| Page text |

__________________________________________________

Community members want more than talk from state’s PFAS Action Team

Jay Scott Smith
April 16, 2019 - 12:00 am
Upper Dublin Board Commissioner Gary Scarpello speaks during the public meeting of the state’s PFAS Action Team at Abington High School

Jay Scott Smith/KYW Newsradio


ABINGTON, Pa. (KYW Newsradio) -- Horsham residents made their voices heard amid frustration over a dangerous chemical found in drinking water.

At special meeting Monday night residents of Horsham and surrounding areas made it clear to members of the state’s "Action Team," tasked with addressing the contamination of water around the Willow Grove Air Base, that they want action and not just talk.

"Little did I know that my family was drinking, bathing, and cooking with contaminated water? We had no idea," said resident Danette Richards.

The chemicals in question perfluoroalkyl and polyfluoroalkyl substances, also known as PFAS, can lead to health issues such as increased cholesterol, thyroid problems and potentially cancer, experts say.

__________________________________________________

| Excerpted data |
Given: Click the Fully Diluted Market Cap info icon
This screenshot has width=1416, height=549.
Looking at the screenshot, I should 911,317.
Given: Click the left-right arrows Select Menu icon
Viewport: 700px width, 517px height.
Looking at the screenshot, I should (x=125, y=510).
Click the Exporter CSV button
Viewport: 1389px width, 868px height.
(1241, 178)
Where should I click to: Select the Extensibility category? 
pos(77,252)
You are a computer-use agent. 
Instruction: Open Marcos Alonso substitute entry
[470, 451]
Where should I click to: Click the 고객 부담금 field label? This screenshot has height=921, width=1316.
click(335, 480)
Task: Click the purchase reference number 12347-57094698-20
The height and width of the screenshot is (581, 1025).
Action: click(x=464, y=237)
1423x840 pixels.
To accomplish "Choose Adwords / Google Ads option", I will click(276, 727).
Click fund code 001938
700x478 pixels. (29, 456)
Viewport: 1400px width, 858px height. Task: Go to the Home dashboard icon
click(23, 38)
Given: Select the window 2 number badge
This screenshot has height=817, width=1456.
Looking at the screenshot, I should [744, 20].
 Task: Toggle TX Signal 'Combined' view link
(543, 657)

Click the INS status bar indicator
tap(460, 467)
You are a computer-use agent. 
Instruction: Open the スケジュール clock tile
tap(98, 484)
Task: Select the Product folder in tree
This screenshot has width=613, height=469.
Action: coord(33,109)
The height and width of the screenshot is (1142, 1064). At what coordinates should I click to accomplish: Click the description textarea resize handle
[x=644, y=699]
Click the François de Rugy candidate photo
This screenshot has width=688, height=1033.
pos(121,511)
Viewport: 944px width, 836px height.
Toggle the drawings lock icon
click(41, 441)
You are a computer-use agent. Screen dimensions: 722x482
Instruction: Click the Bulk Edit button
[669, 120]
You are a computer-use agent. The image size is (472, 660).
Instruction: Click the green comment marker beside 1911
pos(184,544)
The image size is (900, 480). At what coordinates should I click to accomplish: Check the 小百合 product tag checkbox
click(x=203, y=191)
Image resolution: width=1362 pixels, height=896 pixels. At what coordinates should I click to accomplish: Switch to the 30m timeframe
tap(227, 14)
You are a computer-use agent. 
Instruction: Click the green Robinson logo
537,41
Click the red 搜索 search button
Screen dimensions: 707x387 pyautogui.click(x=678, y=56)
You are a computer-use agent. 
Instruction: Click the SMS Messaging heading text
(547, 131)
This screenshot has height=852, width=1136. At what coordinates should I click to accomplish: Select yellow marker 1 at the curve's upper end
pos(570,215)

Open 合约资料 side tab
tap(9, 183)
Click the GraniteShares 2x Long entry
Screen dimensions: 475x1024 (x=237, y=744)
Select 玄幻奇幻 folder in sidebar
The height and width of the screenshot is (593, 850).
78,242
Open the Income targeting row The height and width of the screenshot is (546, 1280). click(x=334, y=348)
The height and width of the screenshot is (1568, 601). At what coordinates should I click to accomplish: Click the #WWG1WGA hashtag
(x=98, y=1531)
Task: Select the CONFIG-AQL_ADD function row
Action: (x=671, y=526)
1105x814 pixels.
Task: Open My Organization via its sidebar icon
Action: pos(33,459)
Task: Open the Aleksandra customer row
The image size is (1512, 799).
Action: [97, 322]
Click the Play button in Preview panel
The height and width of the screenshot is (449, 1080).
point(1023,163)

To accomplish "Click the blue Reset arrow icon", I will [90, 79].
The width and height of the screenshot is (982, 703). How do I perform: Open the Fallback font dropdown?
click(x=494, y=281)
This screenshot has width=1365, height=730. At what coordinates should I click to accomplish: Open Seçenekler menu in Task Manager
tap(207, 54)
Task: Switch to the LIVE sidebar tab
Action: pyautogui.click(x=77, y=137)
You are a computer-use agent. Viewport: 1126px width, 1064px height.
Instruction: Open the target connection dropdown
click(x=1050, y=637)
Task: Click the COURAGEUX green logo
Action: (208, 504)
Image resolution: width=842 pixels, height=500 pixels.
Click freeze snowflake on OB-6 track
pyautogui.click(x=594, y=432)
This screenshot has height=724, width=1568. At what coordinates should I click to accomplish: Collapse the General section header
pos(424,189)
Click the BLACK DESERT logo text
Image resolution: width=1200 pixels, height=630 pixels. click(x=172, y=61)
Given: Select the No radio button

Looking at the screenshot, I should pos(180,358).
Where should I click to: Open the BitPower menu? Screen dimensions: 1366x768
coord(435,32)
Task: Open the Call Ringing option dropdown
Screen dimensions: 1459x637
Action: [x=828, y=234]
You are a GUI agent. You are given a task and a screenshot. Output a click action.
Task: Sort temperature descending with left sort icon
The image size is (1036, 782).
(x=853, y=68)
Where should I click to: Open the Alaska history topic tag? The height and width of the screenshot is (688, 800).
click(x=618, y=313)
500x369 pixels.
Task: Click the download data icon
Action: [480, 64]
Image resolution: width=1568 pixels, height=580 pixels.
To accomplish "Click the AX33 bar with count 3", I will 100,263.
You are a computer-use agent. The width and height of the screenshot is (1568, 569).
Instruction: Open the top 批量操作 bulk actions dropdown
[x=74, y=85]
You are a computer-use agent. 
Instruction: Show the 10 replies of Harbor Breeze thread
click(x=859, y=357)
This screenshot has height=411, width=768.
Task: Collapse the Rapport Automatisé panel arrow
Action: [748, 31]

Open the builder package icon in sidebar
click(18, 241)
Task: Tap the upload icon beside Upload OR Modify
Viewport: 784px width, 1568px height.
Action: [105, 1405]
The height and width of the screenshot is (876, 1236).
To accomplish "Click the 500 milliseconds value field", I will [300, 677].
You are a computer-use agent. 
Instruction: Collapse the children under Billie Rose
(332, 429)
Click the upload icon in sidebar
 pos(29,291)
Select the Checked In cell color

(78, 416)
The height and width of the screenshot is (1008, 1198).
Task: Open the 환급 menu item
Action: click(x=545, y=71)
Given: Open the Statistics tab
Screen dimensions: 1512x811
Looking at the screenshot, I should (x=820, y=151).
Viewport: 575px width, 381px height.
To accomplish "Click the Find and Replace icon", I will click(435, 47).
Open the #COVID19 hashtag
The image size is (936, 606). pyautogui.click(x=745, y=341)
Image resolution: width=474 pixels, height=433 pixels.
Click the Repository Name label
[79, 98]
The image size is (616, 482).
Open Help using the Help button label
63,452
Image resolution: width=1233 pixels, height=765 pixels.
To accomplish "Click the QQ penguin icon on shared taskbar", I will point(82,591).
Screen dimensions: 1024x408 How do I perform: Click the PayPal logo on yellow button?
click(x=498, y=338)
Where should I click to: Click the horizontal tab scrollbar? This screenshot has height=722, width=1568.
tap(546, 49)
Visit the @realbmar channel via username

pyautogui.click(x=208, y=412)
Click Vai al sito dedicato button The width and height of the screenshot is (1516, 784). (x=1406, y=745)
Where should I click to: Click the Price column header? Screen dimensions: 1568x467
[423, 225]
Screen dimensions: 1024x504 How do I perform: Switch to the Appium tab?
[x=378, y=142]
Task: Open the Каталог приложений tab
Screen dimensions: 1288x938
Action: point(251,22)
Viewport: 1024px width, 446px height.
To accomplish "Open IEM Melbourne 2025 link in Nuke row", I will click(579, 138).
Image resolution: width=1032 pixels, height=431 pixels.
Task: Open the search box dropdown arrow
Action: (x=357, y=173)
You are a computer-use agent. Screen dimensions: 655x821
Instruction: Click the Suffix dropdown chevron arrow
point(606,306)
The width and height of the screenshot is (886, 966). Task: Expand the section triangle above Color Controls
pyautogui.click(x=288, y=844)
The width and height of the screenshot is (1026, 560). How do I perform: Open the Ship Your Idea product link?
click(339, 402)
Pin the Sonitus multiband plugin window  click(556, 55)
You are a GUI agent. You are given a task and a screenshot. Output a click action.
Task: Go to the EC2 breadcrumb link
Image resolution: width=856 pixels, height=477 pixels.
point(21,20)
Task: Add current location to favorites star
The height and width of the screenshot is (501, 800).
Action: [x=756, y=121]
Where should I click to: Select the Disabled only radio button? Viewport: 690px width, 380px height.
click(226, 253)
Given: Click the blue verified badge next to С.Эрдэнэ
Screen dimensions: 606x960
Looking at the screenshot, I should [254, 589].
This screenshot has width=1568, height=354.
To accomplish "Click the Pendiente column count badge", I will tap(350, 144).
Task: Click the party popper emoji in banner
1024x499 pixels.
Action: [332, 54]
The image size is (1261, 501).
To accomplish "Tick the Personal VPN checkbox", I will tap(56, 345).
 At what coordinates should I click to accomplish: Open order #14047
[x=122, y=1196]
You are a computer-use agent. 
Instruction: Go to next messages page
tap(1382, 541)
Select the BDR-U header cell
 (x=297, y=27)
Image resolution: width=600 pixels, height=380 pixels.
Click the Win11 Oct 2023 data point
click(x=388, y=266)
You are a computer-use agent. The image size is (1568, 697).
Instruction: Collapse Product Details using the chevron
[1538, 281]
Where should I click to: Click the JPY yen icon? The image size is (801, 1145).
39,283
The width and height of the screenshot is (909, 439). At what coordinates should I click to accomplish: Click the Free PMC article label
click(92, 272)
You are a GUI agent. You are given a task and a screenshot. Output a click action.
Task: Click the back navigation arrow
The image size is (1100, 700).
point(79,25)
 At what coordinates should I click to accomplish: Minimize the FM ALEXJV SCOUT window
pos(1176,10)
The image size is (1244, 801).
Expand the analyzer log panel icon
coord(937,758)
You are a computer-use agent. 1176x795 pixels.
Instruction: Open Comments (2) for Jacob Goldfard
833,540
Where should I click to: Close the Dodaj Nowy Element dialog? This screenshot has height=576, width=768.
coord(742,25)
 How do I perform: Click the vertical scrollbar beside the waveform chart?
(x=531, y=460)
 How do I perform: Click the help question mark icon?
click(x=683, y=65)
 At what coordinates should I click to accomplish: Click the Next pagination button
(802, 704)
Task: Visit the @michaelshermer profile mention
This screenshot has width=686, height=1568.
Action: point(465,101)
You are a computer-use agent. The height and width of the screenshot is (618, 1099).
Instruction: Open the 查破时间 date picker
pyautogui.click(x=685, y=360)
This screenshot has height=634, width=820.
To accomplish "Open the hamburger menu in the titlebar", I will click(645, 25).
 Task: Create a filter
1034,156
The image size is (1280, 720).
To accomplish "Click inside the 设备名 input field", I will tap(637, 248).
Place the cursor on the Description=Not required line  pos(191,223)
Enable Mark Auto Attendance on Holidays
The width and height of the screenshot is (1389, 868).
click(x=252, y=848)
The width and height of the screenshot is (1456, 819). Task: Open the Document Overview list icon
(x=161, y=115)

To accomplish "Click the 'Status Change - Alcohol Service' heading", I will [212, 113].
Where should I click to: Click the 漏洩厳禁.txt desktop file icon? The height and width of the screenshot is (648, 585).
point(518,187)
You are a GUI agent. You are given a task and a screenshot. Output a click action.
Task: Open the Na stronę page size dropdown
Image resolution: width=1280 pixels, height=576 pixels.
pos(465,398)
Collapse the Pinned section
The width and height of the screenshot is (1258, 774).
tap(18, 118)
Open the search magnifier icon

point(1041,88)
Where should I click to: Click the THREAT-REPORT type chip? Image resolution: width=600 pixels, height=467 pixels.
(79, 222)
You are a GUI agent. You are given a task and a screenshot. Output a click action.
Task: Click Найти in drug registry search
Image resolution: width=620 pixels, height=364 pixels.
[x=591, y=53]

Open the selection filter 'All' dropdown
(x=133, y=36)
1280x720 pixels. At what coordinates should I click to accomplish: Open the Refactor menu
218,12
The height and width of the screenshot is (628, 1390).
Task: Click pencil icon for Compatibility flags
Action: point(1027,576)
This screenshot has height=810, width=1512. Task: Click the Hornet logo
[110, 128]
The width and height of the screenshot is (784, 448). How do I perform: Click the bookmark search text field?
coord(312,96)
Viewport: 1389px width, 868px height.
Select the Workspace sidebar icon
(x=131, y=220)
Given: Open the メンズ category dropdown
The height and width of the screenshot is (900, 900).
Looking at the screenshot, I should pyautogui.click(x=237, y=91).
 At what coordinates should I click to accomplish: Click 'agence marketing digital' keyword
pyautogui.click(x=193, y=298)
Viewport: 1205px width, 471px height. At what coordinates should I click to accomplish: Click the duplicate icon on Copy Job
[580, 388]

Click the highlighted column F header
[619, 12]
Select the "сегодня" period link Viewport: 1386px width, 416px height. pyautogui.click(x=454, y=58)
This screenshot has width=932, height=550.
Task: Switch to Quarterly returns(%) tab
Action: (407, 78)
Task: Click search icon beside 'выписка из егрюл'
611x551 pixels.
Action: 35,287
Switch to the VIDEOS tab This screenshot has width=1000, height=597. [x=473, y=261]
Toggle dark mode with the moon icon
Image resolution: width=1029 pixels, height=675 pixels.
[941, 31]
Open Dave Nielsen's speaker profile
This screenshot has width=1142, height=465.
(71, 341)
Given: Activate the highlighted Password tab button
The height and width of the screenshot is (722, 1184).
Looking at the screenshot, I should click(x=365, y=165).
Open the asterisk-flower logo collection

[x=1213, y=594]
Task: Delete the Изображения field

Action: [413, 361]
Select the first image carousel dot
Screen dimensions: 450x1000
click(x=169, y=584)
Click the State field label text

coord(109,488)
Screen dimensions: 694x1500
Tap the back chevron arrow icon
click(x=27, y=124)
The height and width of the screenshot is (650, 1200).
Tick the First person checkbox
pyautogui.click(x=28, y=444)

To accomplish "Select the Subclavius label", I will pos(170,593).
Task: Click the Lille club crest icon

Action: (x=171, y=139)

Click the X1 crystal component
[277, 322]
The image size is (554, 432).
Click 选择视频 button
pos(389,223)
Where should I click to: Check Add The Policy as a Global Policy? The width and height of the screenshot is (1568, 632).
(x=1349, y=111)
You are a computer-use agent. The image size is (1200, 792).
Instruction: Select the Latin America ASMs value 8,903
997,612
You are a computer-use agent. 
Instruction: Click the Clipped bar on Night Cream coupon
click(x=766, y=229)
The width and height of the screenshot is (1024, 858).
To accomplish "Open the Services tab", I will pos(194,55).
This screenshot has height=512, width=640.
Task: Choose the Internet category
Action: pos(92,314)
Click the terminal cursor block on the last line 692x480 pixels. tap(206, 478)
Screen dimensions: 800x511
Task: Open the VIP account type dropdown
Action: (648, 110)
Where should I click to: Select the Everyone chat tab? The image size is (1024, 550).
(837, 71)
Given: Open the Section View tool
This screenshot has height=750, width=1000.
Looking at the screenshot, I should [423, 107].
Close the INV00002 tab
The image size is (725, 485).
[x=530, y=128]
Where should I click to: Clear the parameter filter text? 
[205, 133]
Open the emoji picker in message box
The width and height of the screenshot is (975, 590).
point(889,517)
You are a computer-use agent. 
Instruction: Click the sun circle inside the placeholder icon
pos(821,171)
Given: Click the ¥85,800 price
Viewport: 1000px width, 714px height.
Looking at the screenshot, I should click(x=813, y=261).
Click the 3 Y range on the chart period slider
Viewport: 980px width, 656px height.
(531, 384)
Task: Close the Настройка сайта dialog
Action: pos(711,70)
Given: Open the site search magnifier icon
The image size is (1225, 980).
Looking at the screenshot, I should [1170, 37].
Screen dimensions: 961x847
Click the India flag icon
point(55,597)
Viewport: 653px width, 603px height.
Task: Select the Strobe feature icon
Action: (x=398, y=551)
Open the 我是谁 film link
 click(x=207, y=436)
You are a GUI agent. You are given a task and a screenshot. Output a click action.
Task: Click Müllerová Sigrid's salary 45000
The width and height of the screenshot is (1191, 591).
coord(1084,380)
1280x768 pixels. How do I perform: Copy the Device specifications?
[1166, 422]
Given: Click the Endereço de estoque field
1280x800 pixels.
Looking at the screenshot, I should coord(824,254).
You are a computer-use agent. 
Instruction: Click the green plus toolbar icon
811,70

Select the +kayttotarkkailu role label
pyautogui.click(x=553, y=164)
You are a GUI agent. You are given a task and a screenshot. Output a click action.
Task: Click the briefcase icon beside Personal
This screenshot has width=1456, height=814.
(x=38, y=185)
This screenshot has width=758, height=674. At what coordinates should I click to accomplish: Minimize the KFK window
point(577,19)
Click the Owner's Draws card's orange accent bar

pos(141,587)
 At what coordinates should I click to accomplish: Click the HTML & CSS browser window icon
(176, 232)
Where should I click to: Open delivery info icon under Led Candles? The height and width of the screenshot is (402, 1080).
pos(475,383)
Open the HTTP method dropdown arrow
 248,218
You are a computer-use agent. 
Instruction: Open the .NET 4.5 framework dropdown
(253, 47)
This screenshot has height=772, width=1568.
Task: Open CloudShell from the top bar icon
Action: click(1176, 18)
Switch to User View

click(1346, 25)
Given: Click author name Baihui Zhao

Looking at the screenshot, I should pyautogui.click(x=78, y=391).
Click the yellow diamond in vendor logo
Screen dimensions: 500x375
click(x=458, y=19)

__________________________________________________

| Task requirements |
Decide whether each statement agrees with the PFAS news story. Answer yes or no for each and quote the deciding words. 1. The meeting was held at Abington High School. 2. The water contamination is around the Willow Grove Air Base. 3. Experts say PFAS can lead to lower cholesterol. Rely only on the PFAS news story, not on the data.

| Solution to this task |
1. Yes: "the public meeting of the state’s PFAS Action Team at Abington High School"
2. Yes: "the contamination of water around the Willow Grove Air Base"
3. No: "increased cholesterol"